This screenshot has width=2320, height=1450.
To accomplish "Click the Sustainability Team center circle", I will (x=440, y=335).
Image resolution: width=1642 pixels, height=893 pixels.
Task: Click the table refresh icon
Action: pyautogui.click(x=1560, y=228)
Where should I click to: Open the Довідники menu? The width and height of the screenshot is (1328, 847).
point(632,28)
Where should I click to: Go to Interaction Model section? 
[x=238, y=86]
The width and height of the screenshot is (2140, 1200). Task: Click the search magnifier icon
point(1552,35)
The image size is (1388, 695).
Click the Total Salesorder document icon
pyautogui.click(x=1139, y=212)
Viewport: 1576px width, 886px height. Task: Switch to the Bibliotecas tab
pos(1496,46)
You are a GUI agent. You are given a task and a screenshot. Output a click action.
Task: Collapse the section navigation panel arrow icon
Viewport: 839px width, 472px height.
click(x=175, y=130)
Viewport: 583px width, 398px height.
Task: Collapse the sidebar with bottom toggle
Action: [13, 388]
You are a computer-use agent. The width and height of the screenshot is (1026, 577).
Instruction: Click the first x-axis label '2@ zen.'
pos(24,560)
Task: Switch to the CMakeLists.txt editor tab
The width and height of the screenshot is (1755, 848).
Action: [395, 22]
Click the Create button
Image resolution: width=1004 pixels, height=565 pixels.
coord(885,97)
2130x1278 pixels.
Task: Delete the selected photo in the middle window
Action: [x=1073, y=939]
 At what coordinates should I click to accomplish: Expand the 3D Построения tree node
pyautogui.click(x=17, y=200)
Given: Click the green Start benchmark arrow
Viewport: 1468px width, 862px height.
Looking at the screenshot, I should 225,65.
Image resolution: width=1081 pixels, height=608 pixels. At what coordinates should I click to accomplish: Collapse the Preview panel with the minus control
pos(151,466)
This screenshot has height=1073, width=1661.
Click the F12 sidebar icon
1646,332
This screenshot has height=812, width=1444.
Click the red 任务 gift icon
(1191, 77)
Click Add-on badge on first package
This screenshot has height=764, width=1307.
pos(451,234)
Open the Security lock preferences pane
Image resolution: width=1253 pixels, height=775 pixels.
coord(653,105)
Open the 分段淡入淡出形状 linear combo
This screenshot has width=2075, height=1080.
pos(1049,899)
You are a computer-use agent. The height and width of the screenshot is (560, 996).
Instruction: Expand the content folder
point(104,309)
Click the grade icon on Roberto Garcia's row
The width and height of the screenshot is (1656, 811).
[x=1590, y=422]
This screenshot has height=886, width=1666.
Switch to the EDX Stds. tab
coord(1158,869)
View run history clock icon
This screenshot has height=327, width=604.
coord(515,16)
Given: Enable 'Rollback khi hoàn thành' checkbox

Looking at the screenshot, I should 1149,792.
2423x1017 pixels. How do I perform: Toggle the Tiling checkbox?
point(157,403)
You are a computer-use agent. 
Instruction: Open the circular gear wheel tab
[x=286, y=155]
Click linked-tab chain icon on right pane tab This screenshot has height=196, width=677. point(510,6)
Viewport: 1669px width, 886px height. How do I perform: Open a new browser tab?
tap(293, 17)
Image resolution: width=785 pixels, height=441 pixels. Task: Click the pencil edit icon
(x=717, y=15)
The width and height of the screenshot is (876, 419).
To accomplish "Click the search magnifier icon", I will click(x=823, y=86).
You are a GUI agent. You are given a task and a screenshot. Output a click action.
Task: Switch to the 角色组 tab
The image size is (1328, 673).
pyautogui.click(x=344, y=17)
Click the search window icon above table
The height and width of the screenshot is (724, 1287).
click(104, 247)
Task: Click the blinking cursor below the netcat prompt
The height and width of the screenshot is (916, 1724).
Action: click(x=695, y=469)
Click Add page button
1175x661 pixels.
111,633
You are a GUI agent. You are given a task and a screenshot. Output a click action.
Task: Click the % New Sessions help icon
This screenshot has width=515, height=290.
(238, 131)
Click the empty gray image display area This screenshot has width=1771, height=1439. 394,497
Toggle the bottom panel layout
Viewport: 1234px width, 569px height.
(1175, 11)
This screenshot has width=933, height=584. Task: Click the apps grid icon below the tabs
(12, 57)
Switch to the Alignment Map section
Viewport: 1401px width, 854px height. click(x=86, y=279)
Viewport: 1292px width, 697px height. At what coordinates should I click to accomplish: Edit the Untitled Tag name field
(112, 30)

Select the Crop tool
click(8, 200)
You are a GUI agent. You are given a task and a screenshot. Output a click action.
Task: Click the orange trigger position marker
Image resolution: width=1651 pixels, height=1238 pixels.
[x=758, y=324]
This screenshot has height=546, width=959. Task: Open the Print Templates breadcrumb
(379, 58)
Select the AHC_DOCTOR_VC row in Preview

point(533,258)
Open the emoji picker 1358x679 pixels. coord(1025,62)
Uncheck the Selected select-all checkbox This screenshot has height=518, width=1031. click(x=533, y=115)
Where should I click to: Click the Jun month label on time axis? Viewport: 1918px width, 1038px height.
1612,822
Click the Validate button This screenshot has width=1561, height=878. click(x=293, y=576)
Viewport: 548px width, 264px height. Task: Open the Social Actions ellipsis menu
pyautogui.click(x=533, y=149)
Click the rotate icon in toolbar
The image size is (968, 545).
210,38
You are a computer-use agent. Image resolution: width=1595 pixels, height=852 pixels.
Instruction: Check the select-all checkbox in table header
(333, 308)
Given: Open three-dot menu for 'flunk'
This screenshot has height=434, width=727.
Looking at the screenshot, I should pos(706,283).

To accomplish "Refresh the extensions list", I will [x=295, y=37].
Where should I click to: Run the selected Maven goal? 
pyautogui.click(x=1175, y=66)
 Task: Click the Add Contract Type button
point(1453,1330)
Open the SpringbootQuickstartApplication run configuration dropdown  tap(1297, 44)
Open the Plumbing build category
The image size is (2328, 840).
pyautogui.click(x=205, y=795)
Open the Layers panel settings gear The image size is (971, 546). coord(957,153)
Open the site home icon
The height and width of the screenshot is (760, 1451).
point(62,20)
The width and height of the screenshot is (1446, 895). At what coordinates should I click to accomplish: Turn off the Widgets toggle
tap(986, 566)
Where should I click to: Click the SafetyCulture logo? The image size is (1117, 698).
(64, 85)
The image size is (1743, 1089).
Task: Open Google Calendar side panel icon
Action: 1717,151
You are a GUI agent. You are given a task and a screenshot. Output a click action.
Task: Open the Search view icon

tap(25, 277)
__________
> **ASSIGNMENT**
Only the lines from the one containing "Where should I click to: Click the SafetyCulture" through the end of the data above are wanted, both ends included; restate them word for word.

> **THE COMPLETED TASK**
Where should I click to: Click the SafetyCulture logo? The image size is (1117, 698).
(64, 85)
The image size is (1743, 1089).
Task: Open Google Calendar side panel icon
Action: 1717,151
You are a GUI agent. You are given a task and a screenshot. Output a click action.
Task: Open the Search view icon

tap(25, 277)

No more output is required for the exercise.